4 Discussion and conclusion

In this paper, it was experimentally demonstrated that a 24 MHz high frequency sound beam could successfully trap lipid particles moving in a microfluidic channel. A prototype transducer was built using PZT4 to obtain high acoustic power with increased durability. A highly focused aperture (f-number = 1) was achieved by using 1–3 piezocomposite structure for particle trapping. An acoustic single beam driven by the Chebyshev-windowed chirp signal with 50% duty factor was transmitted to the target without any damage on the transducer and the target. This increased acoustic power could trap moving particles in the microfluidic channel flowing with 2.0 μl/min velocity. Moreover, a further increase in acoustic power would allow trapped particles to move against a streaming fluid. Utilizing a frequency modulated chirp signal minimized the standing wave generation.

There are several factors affecting the performance of the proposed scheme such as the duty factor, the particle flow rate, the distance between acoustic source and the moving target, the focal distance, and the trapping force. In order to measure the threshold values of the aforementioned factors, additional experiments were conducted and each factor was changed maintaining other experimental parameters constant. Under the current experimental setup, the trapping force was 0.3 nN to 5.2 nN as a function of duty factor. In order to measure the trapping force in the flowing channel, the trapping force was assumed to be identical to the drag force calculated by increasing the flow rate while the transducer trapped the particle. The maximum distance to trap the moving particles was approximately 237 μm at sheath flow rate of 0.5 μl/min. The trapped particle was followed the moving transducer with 136 μm/s of velocity. Although the speed of moving transducer was not changed due to equipment limitation, it may be another factor that affects trapping performance, i.e., if its speed is too fast, the trapped particle will be released during the motion of the transducer. A compromise between the amplitude of pressure and duty factor might be needed given that possible mechanical and thermal effects might have to be considered. In order to obtain desired results, careful selection of the aforementioned factors is needed. Additionally, they will affect the design configuration of the microchannel device.

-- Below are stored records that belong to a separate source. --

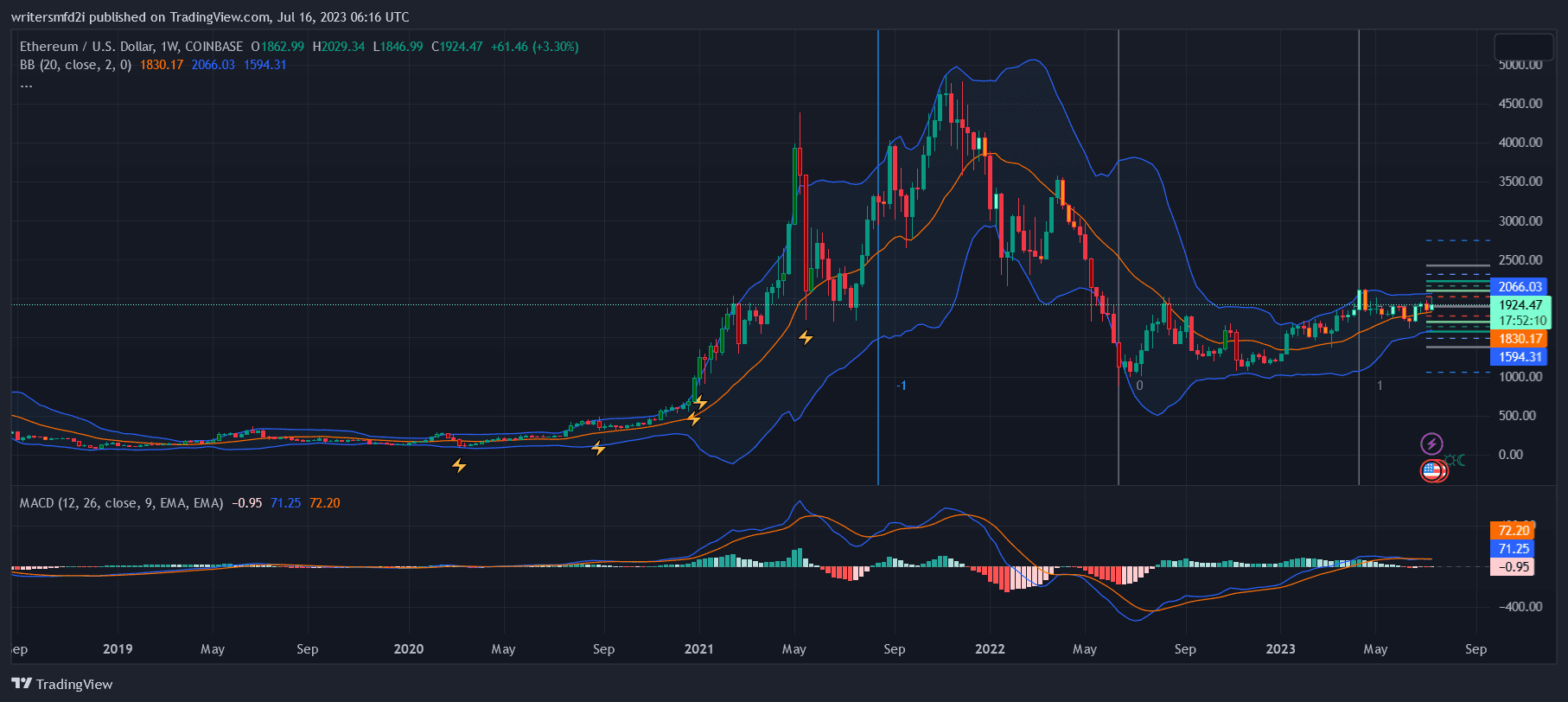Screen dimensions: 1568x702
Task: Select the BB (20, close, 2, 0) indicator legend
Action: [x=76, y=65]
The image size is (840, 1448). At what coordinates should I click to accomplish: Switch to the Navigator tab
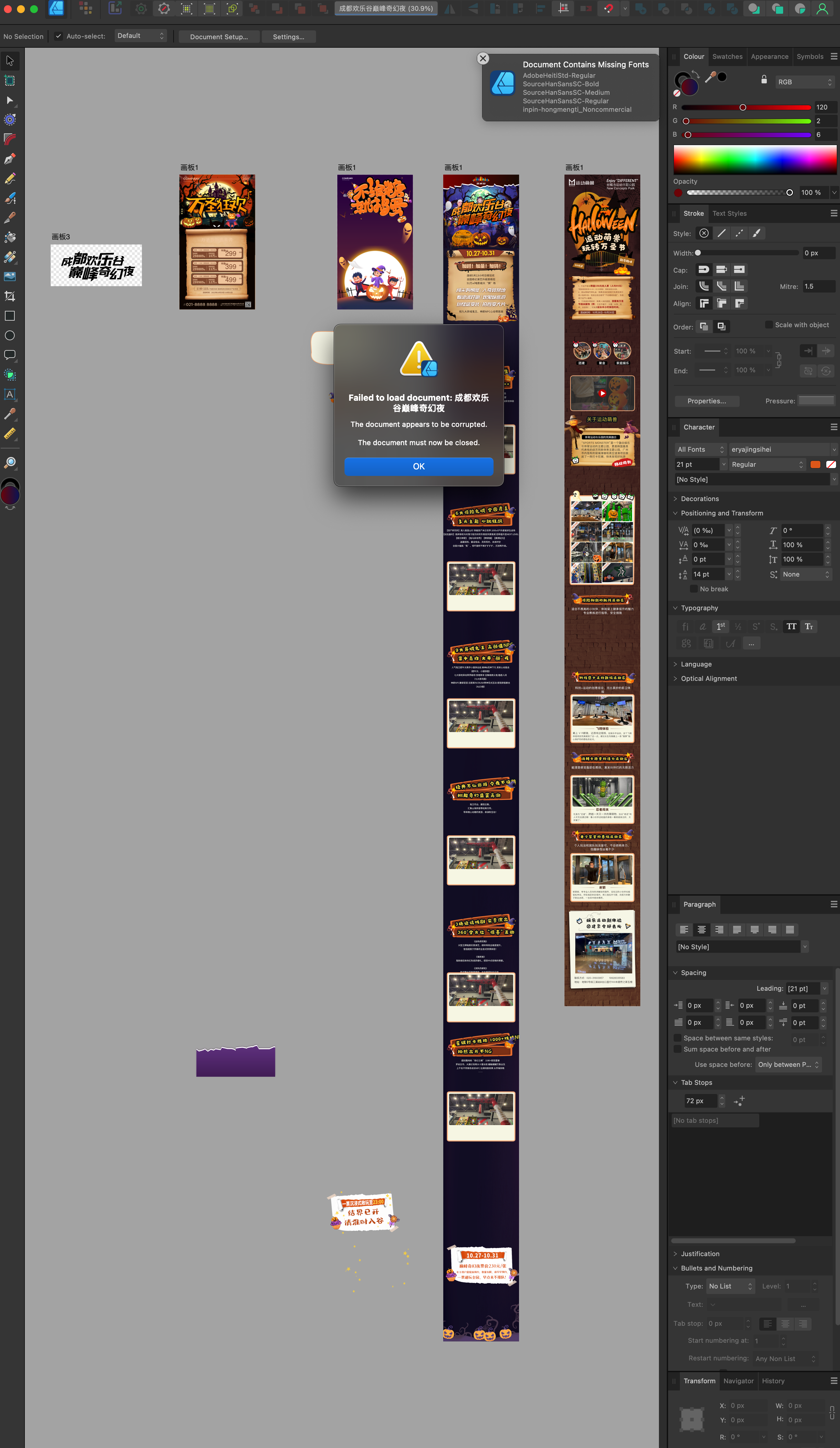[738, 1381]
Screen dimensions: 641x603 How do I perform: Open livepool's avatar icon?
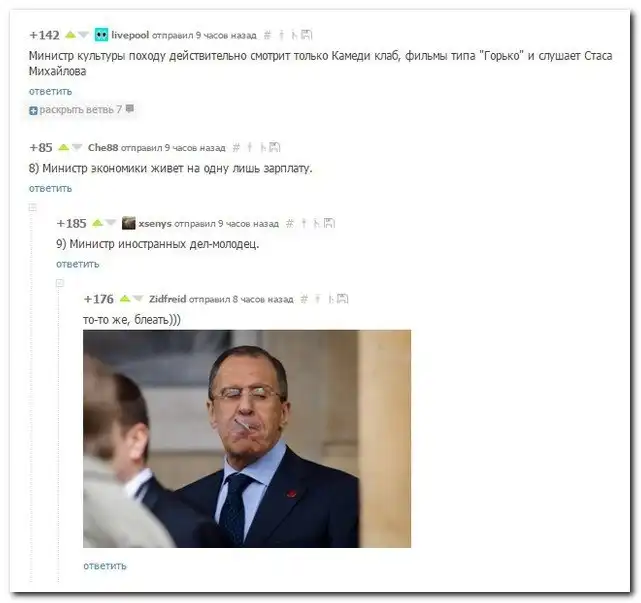point(101,35)
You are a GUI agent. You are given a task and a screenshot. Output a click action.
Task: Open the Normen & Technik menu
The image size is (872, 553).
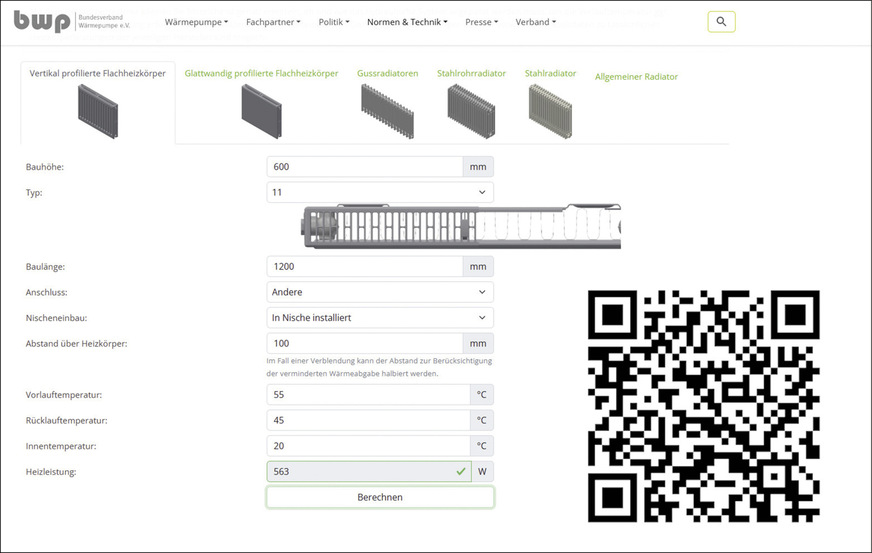point(407,22)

Although the proposed scheme may have low throughput comparing to standing wave method, these preliminary experimental results suggested that a single acoustic beam generated by a high frequency transducer may be used for the development of ultrasound-based flow cytometers or similar cell sorting devices. In the future, the fabrication of very high frequency transducer (>200 MHz) capable of operating at higher power will be pursued to manipulate smaller cells such as prokaryotic cells with a size of a few micrometers.